## Problem
Leave out the images and set down the records below exactly.

----

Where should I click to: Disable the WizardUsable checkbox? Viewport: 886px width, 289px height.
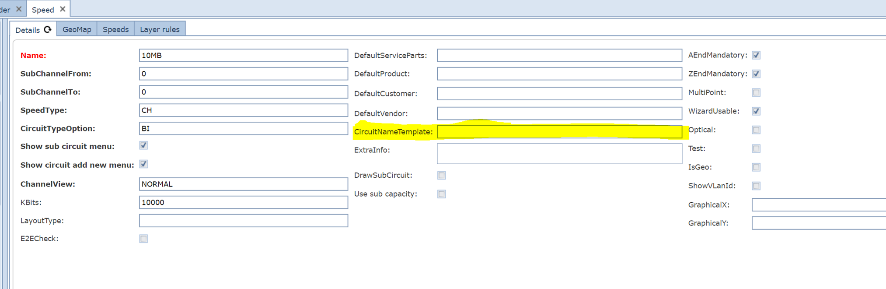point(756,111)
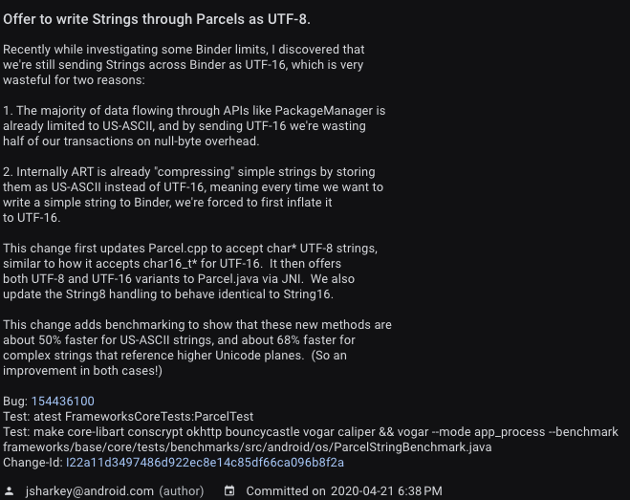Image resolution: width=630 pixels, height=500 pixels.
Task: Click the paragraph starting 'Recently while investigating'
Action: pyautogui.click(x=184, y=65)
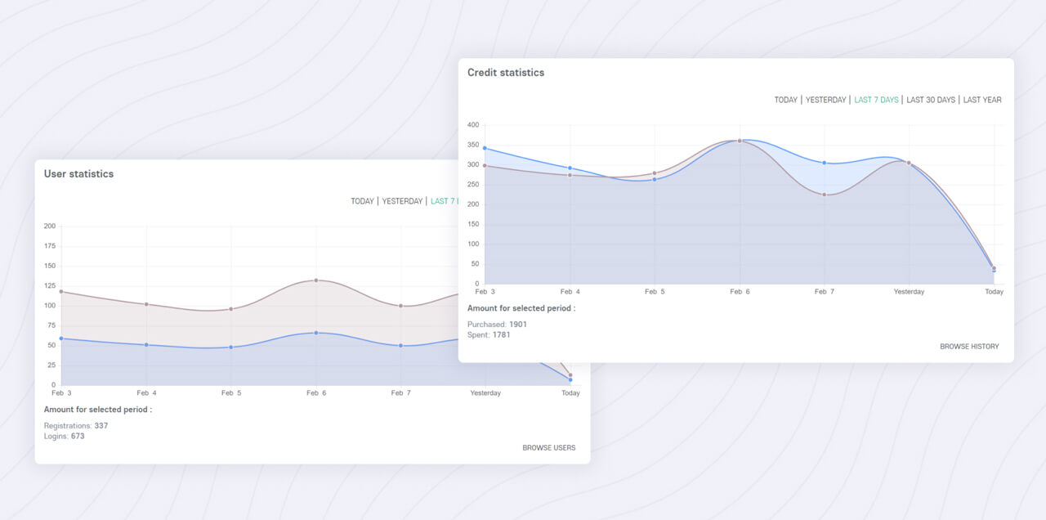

----

## Worked solution
Where should I click to: Disable the WizardUsable checkbox? Viewport: 886px width, 289px height.
point(756,111)
Image resolution: width=630 pixels, height=500 pixels.
Task: Click the paragraph starting 'Recently while investigating'
Action: pyautogui.click(x=184, y=65)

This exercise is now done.